DIRECTIONS >> Nothing but text lines should be duplicated: start with the first line of the listing below and stop after the line holding "Image resolution: width=624", omitting pictures.

DATA >>

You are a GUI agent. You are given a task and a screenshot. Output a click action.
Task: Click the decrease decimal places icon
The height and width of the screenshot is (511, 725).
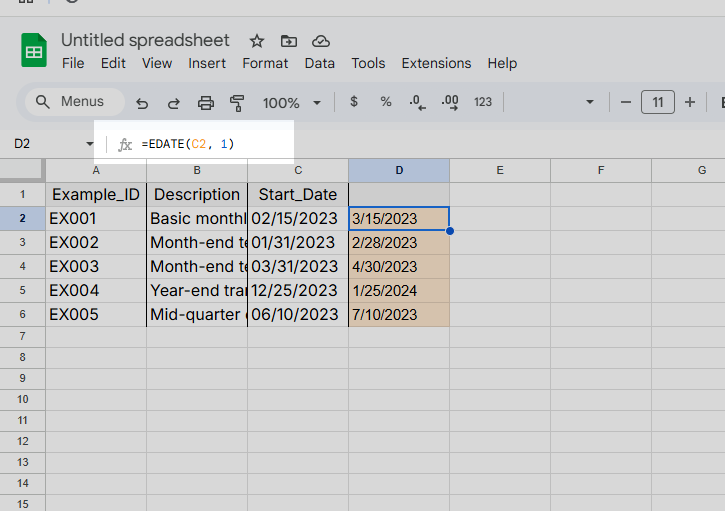pyautogui.click(x=417, y=102)
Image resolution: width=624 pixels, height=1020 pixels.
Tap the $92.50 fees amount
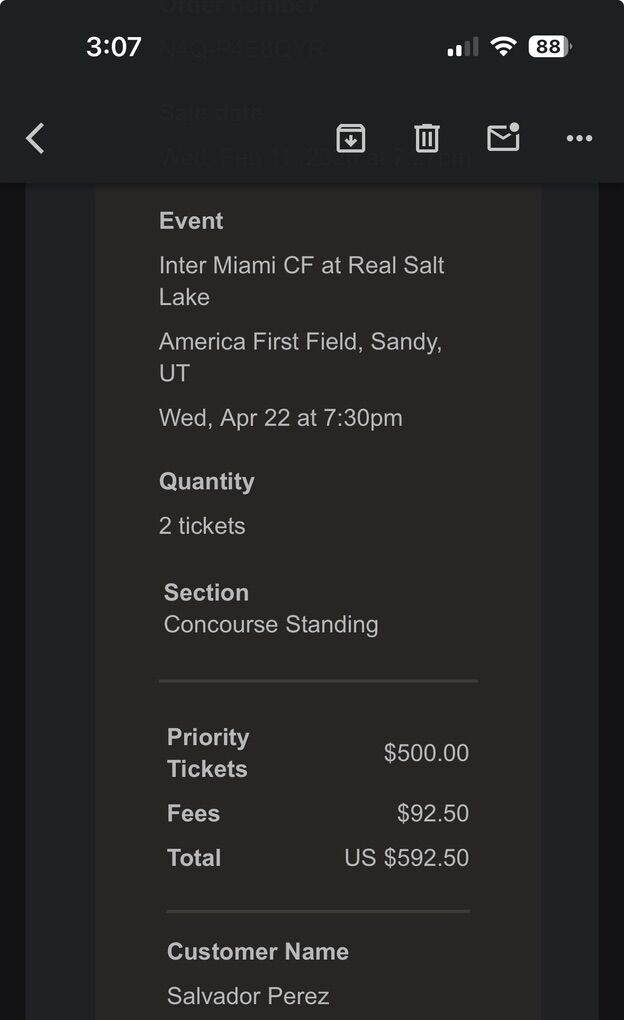click(432, 814)
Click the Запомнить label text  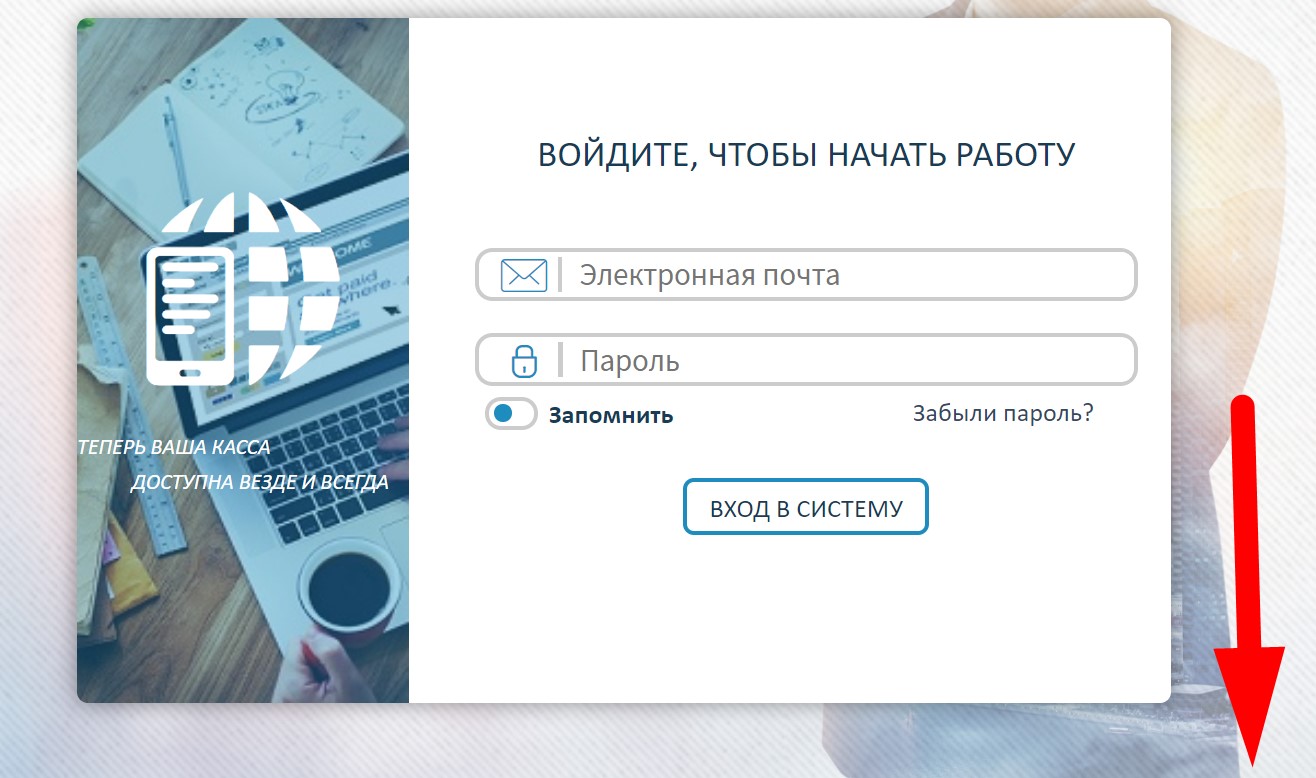point(610,415)
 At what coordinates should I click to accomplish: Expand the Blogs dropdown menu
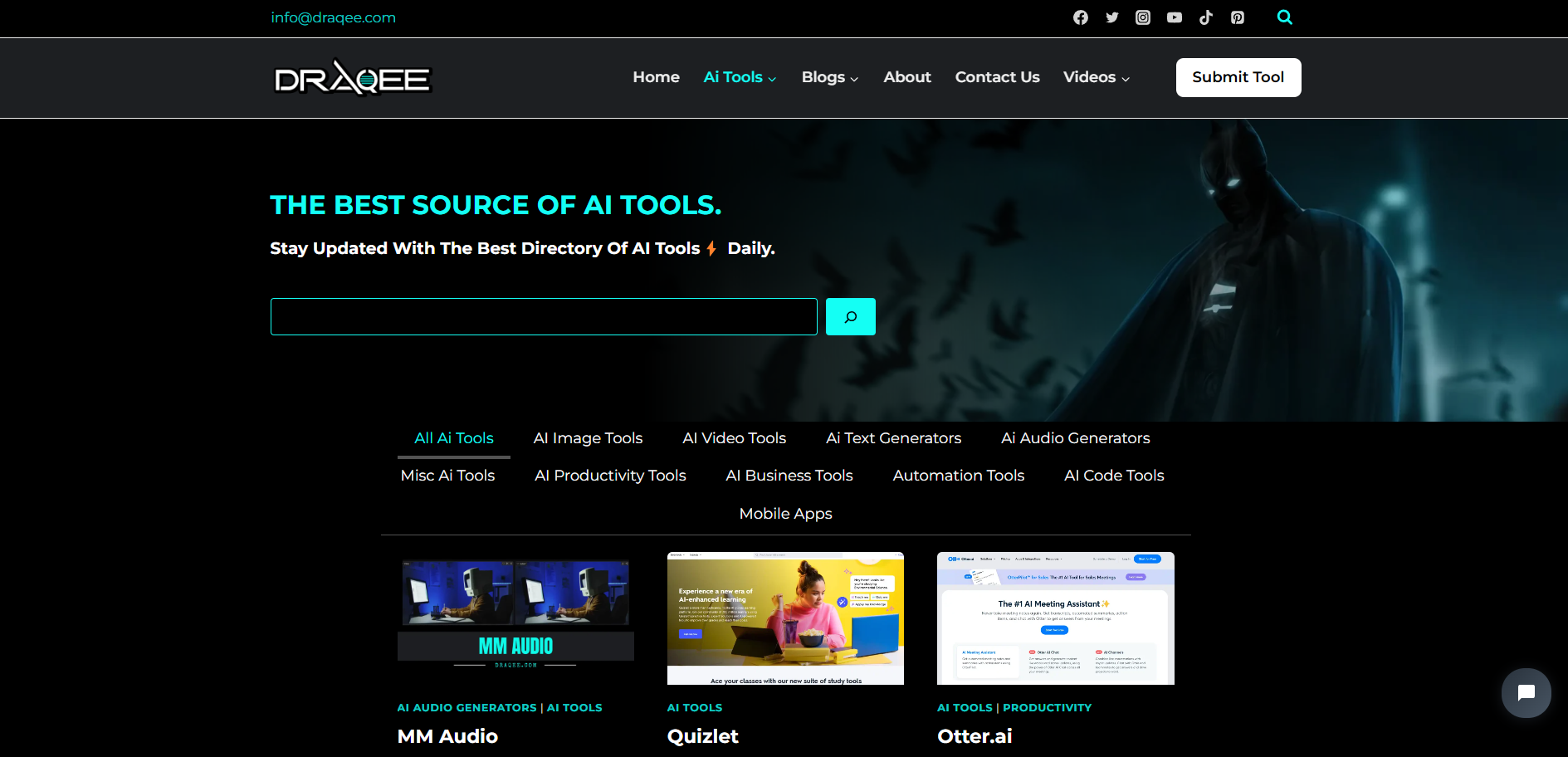pyautogui.click(x=829, y=77)
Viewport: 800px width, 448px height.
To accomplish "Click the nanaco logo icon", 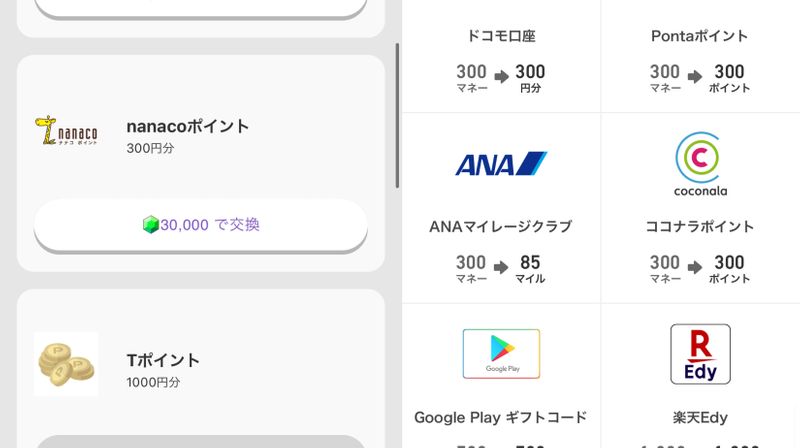I will click(x=66, y=131).
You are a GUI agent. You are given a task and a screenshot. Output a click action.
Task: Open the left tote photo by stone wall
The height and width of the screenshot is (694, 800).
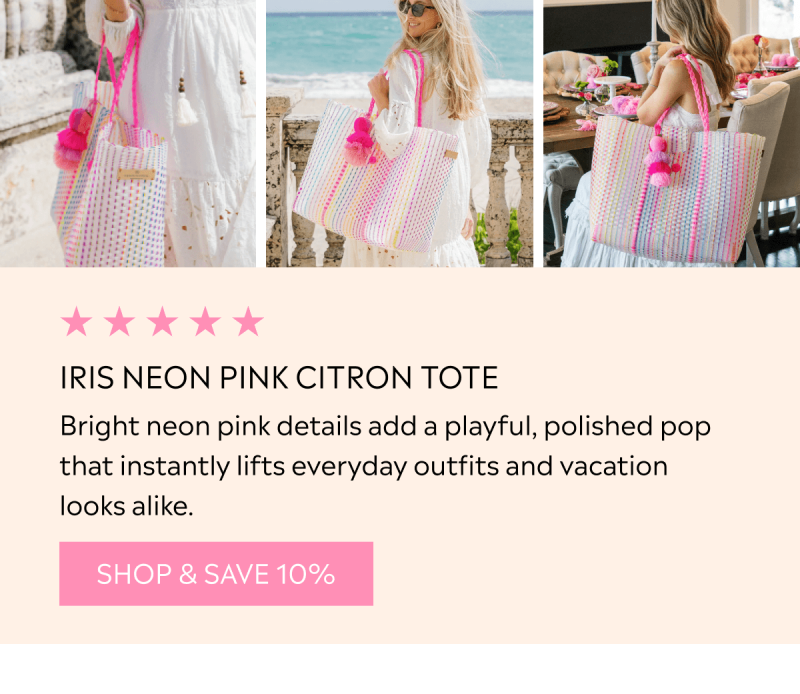(128, 133)
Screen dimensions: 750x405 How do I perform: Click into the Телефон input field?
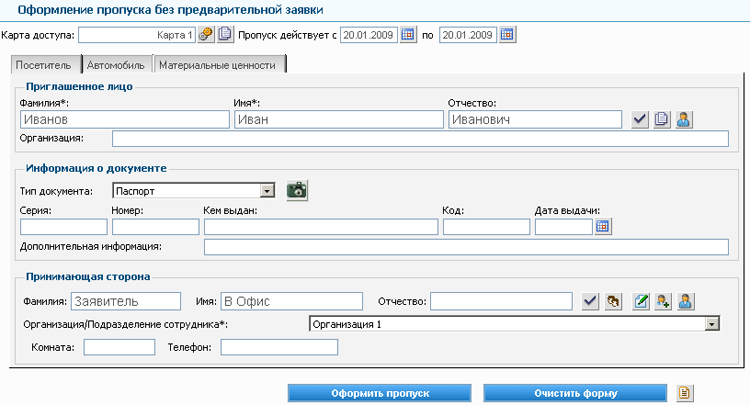(x=279, y=348)
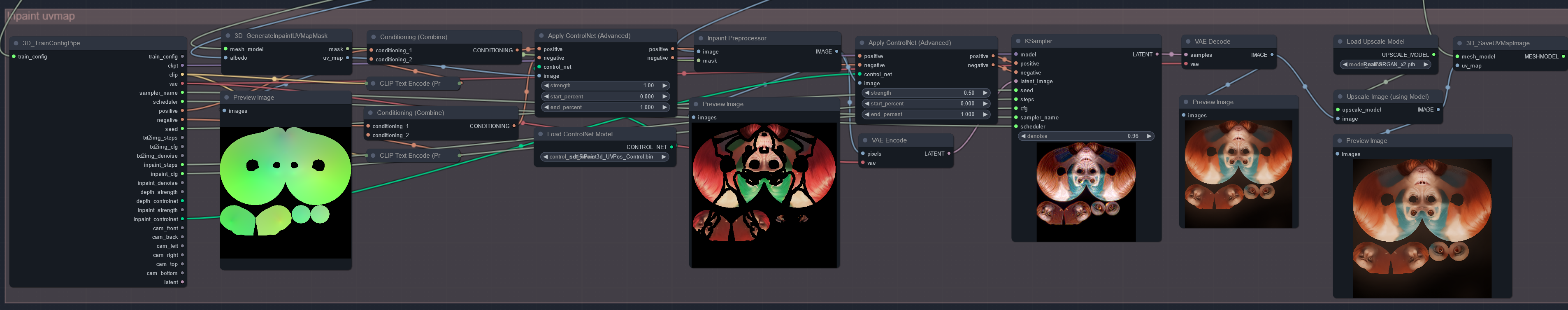This screenshot has width=1568, height=310.
Task: Collapse the 3D_TrainConfigPipe node via title dot
Action: [x=16, y=43]

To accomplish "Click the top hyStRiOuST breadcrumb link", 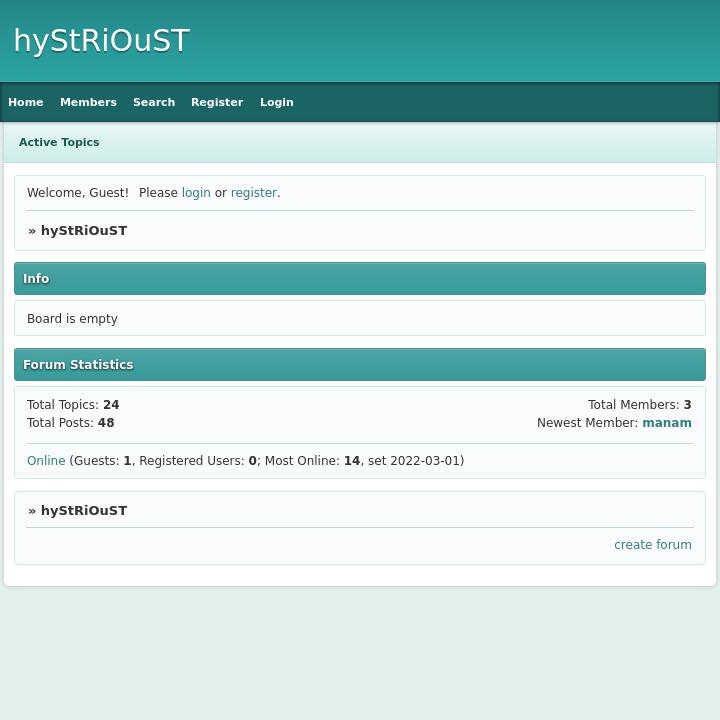I will [x=84, y=231].
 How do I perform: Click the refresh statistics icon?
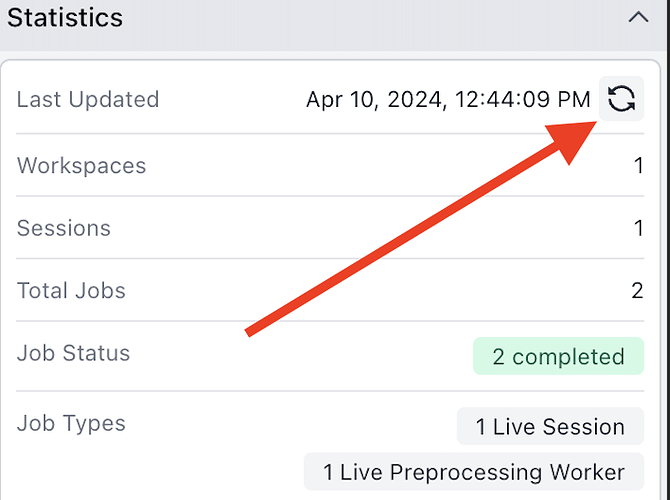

YOUR RESPONSE >>
You are a GUI agent. You are given a task and a screenshot. Output a click action.
Task: Click the decrease decimal places icon
The height and width of the screenshot is (511, 725).
pyautogui.click(x=417, y=102)
Image resolution: width=624 pixels, height=1020 pixels.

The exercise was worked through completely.